Vidyut Jamwal was born on December 10, 1980 in Jammu, India. He is a well known Bollywood actor, model and martial artist. He made his Bollywood debut with action movie “Force” acting alongside John Abraham and earned his first Filmfare Award for Best Male Debut for his solid performance in the film.
Vidyut is passionate about fitness and prefers to do his stunts himself without the use of cables and body doubles. He’s practicing kalaripayattu (an Indian martial arts form) since he was 3 years old and Vidyut Jamwal’s workout routine is a mix of gymnastics and martial arts. He is the next gen action hero of Bollywood and is all set to turn many heads again with his great body and action in his upcoming film “Bullet Raja”. So, let’s get to the details of Vidyut Jamwal’s workout routine and his diet plan.
Vidyut Jamwal Physical Stats
Vidyut Jamwal Height: 5’ 11”
Vidyut Jamwal Weight: 158 lbs
Vidyut Jamwal Diet Plan
Vidyut Jamwal is a hardcore vegetarian and an ardent supporter of PETA. He does not believe in dieting and eats six small meals throughout the day. Vidyut Jamwal diet routine is as follows;
A bowl of muesli before hitting the gym
Idlis for breakfast.
Dal, veggies and roti for lunch
His evening snack is one plate upma
For dinner he prefers some veggies and roti
He also eats a lot of seasonal fruits. Vidyut take a protein shake after each workout session and rely on tofu for his protein intake.
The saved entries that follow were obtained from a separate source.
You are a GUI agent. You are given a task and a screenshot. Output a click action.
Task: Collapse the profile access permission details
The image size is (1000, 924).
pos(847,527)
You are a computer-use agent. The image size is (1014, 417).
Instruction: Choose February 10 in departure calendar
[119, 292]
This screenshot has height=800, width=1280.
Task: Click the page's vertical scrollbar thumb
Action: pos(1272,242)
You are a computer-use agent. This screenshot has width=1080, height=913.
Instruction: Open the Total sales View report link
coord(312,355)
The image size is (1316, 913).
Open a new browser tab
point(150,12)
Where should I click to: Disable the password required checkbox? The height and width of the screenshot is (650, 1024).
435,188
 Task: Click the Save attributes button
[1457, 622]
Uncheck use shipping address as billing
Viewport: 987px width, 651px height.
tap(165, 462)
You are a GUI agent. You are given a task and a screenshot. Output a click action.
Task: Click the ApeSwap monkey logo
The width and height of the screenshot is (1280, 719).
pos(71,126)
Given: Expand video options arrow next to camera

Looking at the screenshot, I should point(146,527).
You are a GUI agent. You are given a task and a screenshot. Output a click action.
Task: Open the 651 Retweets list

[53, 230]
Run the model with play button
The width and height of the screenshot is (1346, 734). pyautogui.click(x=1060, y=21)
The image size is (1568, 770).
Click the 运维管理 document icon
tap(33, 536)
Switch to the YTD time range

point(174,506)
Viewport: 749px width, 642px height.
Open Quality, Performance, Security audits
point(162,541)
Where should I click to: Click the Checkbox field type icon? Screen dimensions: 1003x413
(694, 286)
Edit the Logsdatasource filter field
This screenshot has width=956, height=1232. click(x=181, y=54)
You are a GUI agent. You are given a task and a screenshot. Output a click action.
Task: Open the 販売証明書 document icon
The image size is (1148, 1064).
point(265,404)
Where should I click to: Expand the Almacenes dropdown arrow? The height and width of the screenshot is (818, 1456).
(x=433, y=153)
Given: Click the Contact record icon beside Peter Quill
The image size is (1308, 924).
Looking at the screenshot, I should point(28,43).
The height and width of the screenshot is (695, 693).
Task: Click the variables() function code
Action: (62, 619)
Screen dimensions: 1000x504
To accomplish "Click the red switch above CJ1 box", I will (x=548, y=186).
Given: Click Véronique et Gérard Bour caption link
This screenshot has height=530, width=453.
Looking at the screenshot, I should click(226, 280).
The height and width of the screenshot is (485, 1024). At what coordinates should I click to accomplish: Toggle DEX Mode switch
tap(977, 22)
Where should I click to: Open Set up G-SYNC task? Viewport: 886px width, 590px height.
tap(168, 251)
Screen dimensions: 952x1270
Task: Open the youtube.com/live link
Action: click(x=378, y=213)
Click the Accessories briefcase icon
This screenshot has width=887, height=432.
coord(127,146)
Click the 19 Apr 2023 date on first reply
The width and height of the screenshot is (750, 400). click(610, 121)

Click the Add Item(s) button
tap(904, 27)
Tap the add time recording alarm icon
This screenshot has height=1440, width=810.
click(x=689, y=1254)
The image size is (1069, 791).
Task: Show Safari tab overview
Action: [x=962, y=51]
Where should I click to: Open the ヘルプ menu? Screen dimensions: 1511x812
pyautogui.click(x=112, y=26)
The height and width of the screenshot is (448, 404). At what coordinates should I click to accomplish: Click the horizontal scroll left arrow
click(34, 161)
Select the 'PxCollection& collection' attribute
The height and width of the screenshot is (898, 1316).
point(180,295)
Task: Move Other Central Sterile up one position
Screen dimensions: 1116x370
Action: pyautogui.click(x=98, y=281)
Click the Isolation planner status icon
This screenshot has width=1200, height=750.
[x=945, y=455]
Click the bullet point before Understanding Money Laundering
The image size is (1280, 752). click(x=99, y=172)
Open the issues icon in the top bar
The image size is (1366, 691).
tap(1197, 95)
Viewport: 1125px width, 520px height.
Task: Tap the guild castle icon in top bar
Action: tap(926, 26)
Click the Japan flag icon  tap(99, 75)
Vidyut Jamwal Workout Routine
Vidyut Jamwal workouts everyday from 6 am to 11 am in the morning and from 5 pm to 9 pm in the evening and takes break only on days when he feels his body needs rest. Vidyut Jamwal’s workout regimen usually comprise of 5 days martial arts training and 2 days of weight training. Vidyut does not spend much time in gym and only goes there for strength training. Here is Vidyut Jamwal’s 4 days gym workout routine.
Monday- Back and Biceps
3 sets of cable row of 5-6 reps
2 sets of T-bar row of 12-15 reps
3 sets of EZ-bar curls of 8-10 reps
3 sets of hammer curls of 8-10 reps with each arm
2 sets of reverse barbell curls of 12-15 reps
3 sets of chin-ups of 8-10 reps
Tuesday- Chest and Triceps
3 sets of barbell bench press of 4-6 reps
3 sets of incline bench press of 4-8 reps
3 sets of rope push-downs of 10 reps
2 sets of cable flyes of 13 reps
3 sets of skull crushers of 8-10 reps
2 sets of triceps kickbacks of 12-15 reps
20 minutes run on treadmill
2 sets of dumbbell lunges of 8 reps with each leg
2 sets of dumbbell reverse lunges of 8 reps with each leg
3 sets of stiff leg deadlifts of 8-10 reps
2 sets of shrugs of 12-13 reps
2 sets of dumbbell side lateral raise of 10 reps with each arm
2 sets of dumbbell front lateral raise of 10 reps with each arm
3 sets of seated dumbbell press of 6-8 reps
3 sets of upright row of 6-8 reps
Vidyut Jamwal Workout Tips
Follow your workout routine to lead a healthy and fit life instead of taking it as a trend to get muscles.
Eat a healthy and balanced diet
Pick up any physical activity like swimming, badminton, running etc that you like and follow it religiously and it will make sure you stay fit.